Universal Credit payments increased by £20 a week during the coronavirus pandemic and as a result of this cut academic modelling estimates an additional 1,500 children a year will be plunged into poverty and as a result, removed from their families. Unemployment hit a five-year high in 2020 meaning more families than ever turned to Universal Credit as a safety net.
The Universal Credit uplift will shortly come to an end with Business Secretary Kwasi Kwarteng warning many households could face “a very difficult winter”.
The temporary £20 increase was first introduced in response to the coronavirus pandemic.
The scheme is due to officially end on October 6 – just a few days after the furlough scheme comes to an end.

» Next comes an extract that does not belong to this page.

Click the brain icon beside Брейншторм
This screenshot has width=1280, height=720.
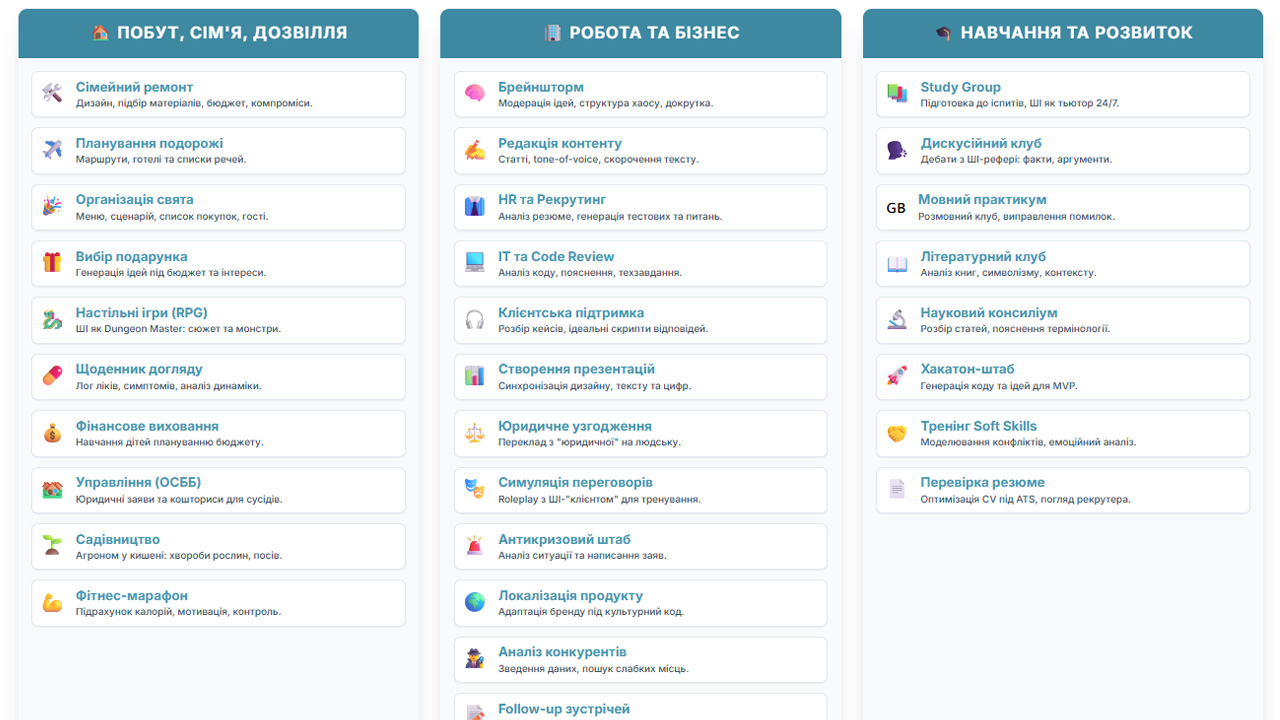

The exact date recipients will stop being paid will vary depending on the day one usually receives their payments.
Will Universal Credit get another boost?
Despite calls to extend the uplift, Universal Credit claimants will lose the extra £20 next week.
Mayor of London, Sadiq Khan has criticised the Government for this saying: “The Government’s decision to increase Universal Credit and Working Tax credits enabled many Londoners to make ends meet during this incredibly challenging period.

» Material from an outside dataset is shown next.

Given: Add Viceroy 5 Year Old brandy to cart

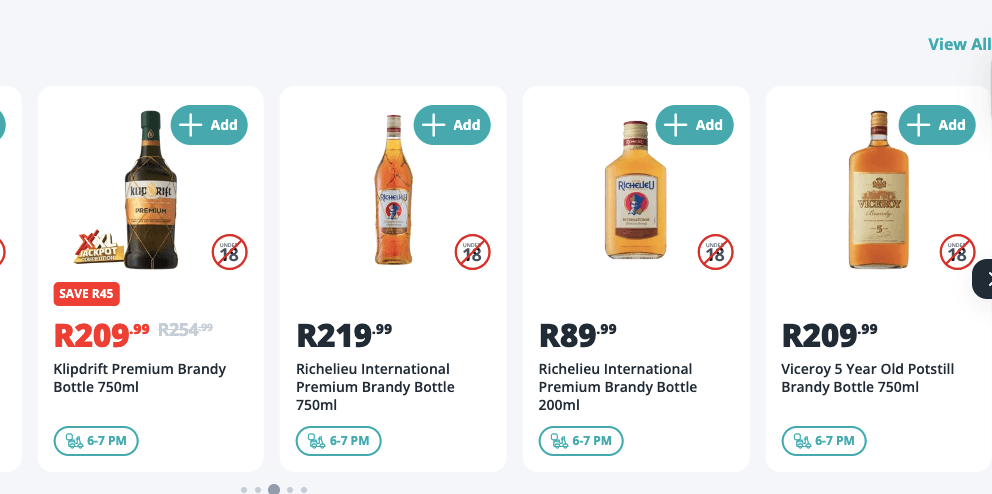Looking at the screenshot, I should pyautogui.click(x=937, y=125).
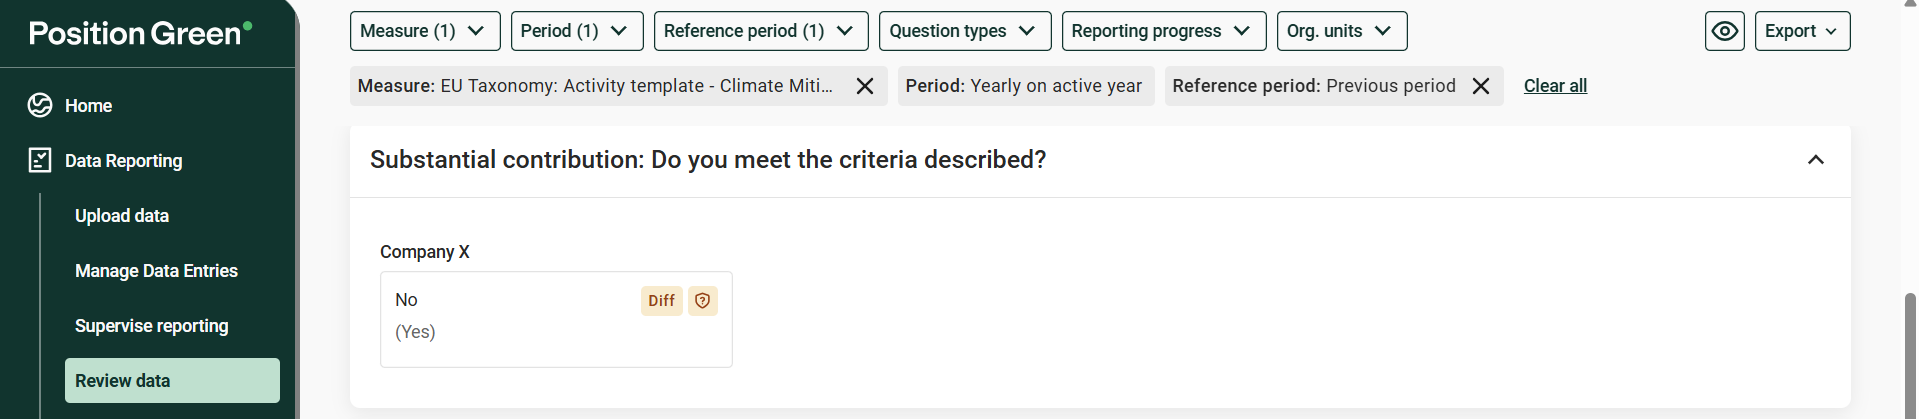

“Cutting this support now would have a devastating impact on hundreds of thousands of Londoners, on top of the forthcoming rise in fuel bills.
“With so much talk about ‘levelling up’, we must not forget that our capital has some of the most deprived communities anywhere in the UK and ending the uplift will hit many Londoners hard.
“I urge Ministers to do the right thing – to not only retain the uplift, but go further and remove the benefit cap to help cut poverty in London and across the country.”
Unfortunately for those bidding farewell to the extra funds, there have been no indications of another boost.
However, Britons who are currently claiming UC could be entitled to an extra £67 a month when they reach 25.
People who are single and under 25 receive the least amount of help – a monthly allowance of £344.
But this increases by £65 when they reach 25-years-old and they will start to receive £411.51 when they reach this age even though their cost of living has not increased.
This rise in payment amounts is the same for couples who are claiming the benefit, if a couple is under 25 they would receive £490.60 for both of them.
What will you receive once the uplift ends?
The standard allowance per month will change from October 6 and the rates will be as follows:
- Single under 25: £257.33 (from £344)
- Single 25 or over: £324.84 (from £411.51)
- Joint claimants both under 25: £403.93 (from £490.60)
- Joint claimants, one or both 25 or over: £509.91 (from £596.58).